(Data records Opens)
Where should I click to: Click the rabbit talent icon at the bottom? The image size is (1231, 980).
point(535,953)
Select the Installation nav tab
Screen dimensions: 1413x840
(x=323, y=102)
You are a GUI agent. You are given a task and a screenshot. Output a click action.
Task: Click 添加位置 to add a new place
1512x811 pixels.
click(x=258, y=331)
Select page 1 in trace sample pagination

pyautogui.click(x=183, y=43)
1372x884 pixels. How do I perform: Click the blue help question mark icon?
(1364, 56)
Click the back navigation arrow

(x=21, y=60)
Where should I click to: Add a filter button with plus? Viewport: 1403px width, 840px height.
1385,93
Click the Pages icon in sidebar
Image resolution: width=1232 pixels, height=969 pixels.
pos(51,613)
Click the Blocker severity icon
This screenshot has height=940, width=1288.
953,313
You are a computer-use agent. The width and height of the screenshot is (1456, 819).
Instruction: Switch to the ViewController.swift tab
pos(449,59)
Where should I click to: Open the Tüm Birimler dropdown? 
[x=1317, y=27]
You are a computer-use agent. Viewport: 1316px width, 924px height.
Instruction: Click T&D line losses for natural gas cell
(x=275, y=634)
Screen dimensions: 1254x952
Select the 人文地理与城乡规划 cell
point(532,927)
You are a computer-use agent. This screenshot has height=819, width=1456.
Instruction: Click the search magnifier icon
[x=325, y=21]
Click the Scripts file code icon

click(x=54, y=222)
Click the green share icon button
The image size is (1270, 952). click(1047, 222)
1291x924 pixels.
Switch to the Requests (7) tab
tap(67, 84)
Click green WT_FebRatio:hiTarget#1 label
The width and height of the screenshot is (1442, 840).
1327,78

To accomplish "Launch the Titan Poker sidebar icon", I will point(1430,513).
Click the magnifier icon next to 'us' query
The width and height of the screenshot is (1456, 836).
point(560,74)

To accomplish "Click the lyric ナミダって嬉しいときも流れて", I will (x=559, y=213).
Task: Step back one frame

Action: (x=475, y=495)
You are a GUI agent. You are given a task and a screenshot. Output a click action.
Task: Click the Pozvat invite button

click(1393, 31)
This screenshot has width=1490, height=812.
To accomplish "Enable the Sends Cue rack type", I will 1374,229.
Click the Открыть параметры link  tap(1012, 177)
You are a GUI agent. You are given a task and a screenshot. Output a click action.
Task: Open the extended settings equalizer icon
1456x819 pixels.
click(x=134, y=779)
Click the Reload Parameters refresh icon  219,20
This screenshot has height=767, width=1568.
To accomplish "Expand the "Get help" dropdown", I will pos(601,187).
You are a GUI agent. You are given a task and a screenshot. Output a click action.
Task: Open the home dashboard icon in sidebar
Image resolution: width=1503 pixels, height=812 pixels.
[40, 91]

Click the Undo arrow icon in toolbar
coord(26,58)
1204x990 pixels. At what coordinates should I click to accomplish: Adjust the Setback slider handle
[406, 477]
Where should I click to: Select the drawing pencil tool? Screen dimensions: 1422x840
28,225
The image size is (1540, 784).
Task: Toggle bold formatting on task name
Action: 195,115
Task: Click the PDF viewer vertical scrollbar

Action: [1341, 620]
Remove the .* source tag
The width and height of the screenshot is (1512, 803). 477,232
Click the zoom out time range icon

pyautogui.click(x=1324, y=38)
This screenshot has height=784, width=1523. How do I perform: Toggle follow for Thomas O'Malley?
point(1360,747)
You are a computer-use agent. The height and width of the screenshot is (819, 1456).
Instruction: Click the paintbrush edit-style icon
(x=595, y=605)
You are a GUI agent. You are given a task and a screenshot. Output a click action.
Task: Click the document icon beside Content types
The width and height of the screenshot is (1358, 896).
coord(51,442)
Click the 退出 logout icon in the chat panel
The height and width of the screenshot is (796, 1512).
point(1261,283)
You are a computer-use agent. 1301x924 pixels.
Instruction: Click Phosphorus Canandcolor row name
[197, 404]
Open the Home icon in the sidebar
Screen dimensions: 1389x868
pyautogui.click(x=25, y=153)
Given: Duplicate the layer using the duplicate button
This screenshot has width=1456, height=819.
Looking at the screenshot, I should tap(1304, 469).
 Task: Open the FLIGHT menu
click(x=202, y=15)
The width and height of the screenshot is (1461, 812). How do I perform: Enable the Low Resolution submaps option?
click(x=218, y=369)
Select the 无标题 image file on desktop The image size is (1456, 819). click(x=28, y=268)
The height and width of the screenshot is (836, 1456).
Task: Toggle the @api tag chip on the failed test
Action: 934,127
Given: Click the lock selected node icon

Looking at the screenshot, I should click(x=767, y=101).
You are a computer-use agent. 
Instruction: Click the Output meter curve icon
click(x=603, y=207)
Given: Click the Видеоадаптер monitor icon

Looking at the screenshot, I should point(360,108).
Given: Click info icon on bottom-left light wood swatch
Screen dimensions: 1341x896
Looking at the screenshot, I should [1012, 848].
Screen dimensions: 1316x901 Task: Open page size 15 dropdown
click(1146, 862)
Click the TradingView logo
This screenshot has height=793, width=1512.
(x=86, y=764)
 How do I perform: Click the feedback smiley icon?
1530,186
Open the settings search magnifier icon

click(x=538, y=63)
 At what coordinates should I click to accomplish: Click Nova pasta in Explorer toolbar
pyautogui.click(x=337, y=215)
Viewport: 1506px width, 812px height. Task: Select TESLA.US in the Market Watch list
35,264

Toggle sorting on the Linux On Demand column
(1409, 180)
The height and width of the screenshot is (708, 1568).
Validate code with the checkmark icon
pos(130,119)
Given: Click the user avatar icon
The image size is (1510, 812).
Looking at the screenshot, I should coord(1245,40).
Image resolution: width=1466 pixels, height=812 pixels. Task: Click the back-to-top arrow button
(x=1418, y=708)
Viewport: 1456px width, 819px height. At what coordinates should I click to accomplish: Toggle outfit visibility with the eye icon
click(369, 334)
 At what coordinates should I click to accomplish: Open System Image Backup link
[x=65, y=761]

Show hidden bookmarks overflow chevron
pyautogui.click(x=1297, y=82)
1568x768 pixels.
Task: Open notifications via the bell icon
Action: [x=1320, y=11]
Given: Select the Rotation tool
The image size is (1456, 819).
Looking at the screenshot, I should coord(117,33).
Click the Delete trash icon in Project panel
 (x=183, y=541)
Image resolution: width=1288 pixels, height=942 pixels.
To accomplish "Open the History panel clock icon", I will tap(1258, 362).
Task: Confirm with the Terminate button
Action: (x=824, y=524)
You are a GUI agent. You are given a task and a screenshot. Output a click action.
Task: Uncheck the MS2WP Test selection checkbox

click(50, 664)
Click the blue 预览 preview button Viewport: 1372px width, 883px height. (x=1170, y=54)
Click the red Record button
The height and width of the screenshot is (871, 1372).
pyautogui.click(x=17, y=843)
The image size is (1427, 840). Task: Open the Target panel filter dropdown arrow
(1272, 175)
(Data records Closes)
What is expected:
In the lines above, every record is to be repeated exactly.

Result of the task:
Where should I click to: Click the rabbit talent icon at the bottom? The image size is (1231, 980).
point(535,953)
Select the Installation nav tab
Screen dimensions: 1413x840
(x=323, y=102)
You are a GUI agent. You are given a task and a screenshot. Output a click action.
Task: Click 添加位置 to add a new place
1512x811 pixels.
click(x=258, y=331)
Select page 1 in trace sample pagination

pyautogui.click(x=183, y=43)
1372x884 pixels. How do I perform: Click the blue help question mark icon?
(1364, 56)
Click the back navigation arrow

(x=21, y=60)
Where should I click to: Add a filter button with plus? Viewport: 1403px width, 840px height.
1385,93
Click the Pages icon in sidebar
Image resolution: width=1232 pixels, height=969 pixels.
pos(51,613)
Click the Blocker severity icon
This screenshot has height=940, width=1288.
953,313
You are a computer-use agent. The width and height of the screenshot is (1456, 819).
Instruction: Switch to the ViewController.swift tab
pos(449,59)
Where should I click to: Open the Tüm Birimler dropdown? 
[x=1317, y=27]
You are a computer-use agent. Viewport: 1316px width, 924px height.
Instruction: Click T&D line losses for natural gas cell
(x=275, y=634)
Screen dimensions: 1254x952
Select the 人文地理与城乡规划 cell
point(532,927)
You are a computer-use agent. This screenshot has height=819, width=1456.
Instruction: Click the search magnifier icon
[x=325, y=21]
Click the Scripts file code icon

click(x=54, y=222)
Click the green share icon button
The image size is (1270, 952). click(1047, 222)
1291x924 pixels.
Switch to the Requests (7) tab
tap(67, 84)
Click green WT_FebRatio:hiTarget#1 label
The width and height of the screenshot is (1442, 840).
1327,78

To accomplish "Launch the Titan Poker sidebar icon", I will point(1430,513).
Click the magnifier icon next to 'us' query
The width and height of the screenshot is (1456, 836).
point(560,74)

To accomplish "Click the lyric ナミダって嬉しいときも流れて", I will (x=559, y=213).
Task: Step back one frame

Action: (x=475, y=495)
You are a GUI agent. You are given a task and a screenshot. Output a click action.
Task: Click the Pozvat invite button

click(1393, 31)
This screenshot has width=1490, height=812.
To accomplish "Enable the Sends Cue rack type", I will 1374,229.
Click the Открыть параметры link  tap(1012, 177)
You are a GUI agent. You are given a task and a screenshot. Output a click action.
Task: Open the extended settings equalizer icon
1456x819 pixels.
click(x=134, y=779)
Click the Reload Parameters refresh icon  219,20
This screenshot has height=767, width=1568.
To accomplish "Expand the "Get help" dropdown", I will pos(601,187).
You are a GUI agent. You are given a task and a screenshot. Output a click action.
Task: Open the home dashboard icon in sidebar
Image resolution: width=1503 pixels, height=812 pixels.
[40, 91]

Click the Undo arrow icon in toolbar
coord(26,58)
1204x990 pixels. At what coordinates should I click to accomplish: Adjust the Setback slider handle
[406, 477]
Where should I click to: Select the drawing pencil tool? Screen dimensions: 1422x840
28,225
The image size is (1540, 784).
Task: Toggle bold formatting on task name
Action: 195,115
Task: Click the PDF viewer vertical scrollbar

Action: [1341, 620]
Remove the .* source tag
The width and height of the screenshot is (1512, 803). 477,232
Click the zoom out time range icon

pyautogui.click(x=1324, y=38)
This screenshot has height=784, width=1523. How do I perform: Toggle follow for Thomas O'Malley?
point(1360,747)
You are a computer-use agent. The height and width of the screenshot is (819, 1456).
Instruction: Click the paintbrush edit-style icon
(x=595, y=605)
You are a GUI agent. You are given a task and a screenshot. Output a click action.
Task: Click the document icon beside Content types
The width and height of the screenshot is (1358, 896).
coord(51,442)
Click the 退出 logout icon in the chat panel
The height and width of the screenshot is (796, 1512).
point(1261,283)
You are a computer-use agent. 1301x924 pixels.
Instruction: Click Phosphorus Canandcolor row name
[197, 404]
Open the Home icon in the sidebar
Screen dimensions: 1389x868
pyautogui.click(x=25, y=153)
Given: Duplicate the layer using the duplicate button
This screenshot has width=1456, height=819.
Looking at the screenshot, I should tap(1304, 469).
 Task: Open the FLIGHT menu
click(x=202, y=15)
The width and height of the screenshot is (1461, 812). How do I perform: Enable the Low Resolution submaps option?
click(x=218, y=369)
Select the 无标题 image file on desktop The image size is (1456, 819). click(x=28, y=268)
The height and width of the screenshot is (836, 1456).
Task: Toggle the @api tag chip on the failed test
Action: 934,127
Given: Click the lock selected node icon

Looking at the screenshot, I should click(x=767, y=101).
You are a computer-use agent. 
Instruction: Click the Output meter curve icon
click(x=603, y=207)
Given: Click the Видеоадаптер monitor icon

Looking at the screenshot, I should point(360,108).
Given: Click info icon on bottom-left light wood swatch
Screen dimensions: 1341x896
Looking at the screenshot, I should [1012, 848].
Screen dimensions: 1316x901 Task: Open page size 15 dropdown
click(1146, 862)
Click the TradingView logo
This screenshot has height=793, width=1512.
(x=86, y=764)
 How do I perform: Click the feedback smiley icon?
1530,186
Open the settings search magnifier icon

click(x=538, y=63)
 At what coordinates should I click to accomplish: Click Nova pasta in Explorer toolbar
pyautogui.click(x=337, y=215)
Viewport: 1506px width, 812px height. Task: Select TESLA.US in the Market Watch list
35,264

Toggle sorting on the Linux On Demand column
(1409, 180)
The height and width of the screenshot is (708, 1568).
Validate code with the checkmark icon
pos(130,119)
Given: Click the user avatar icon
The image size is (1510, 812).
Looking at the screenshot, I should coord(1245,40).
Image resolution: width=1466 pixels, height=812 pixels. Task: Click the back-to-top arrow button
(x=1418, y=708)
Viewport: 1456px width, 819px height. At what coordinates should I click to accomplish: Toggle outfit visibility with the eye icon
click(369, 334)
 At what coordinates should I click to accomplish: Open System Image Backup link
[x=65, y=761]

Show hidden bookmarks overflow chevron
pyautogui.click(x=1297, y=82)
1568x768 pixels.
Task: Open notifications via the bell icon
Action: [x=1320, y=11]
Given: Select the Rotation tool
The image size is (1456, 819).
Looking at the screenshot, I should coord(117,33).
Click the Delete trash icon in Project panel
 (x=183, y=541)
Image resolution: width=1288 pixels, height=942 pixels.
To accomplish "Open the History panel clock icon", I will tap(1258, 362).
Task: Confirm with the Terminate button
Action: (x=824, y=524)
You are a GUI agent. You are given a task and a screenshot. Output a click action.
Task: Uncheck the MS2WP Test selection checkbox

click(50, 664)
Click the blue 预览 preview button Viewport: 1372px width, 883px height. (x=1170, y=54)
Click the red Record button
The height and width of the screenshot is (871, 1372).
pyautogui.click(x=17, y=843)
The image size is (1427, 840). Task: Open the Target panel filter dropdown arrow
(1272, 175)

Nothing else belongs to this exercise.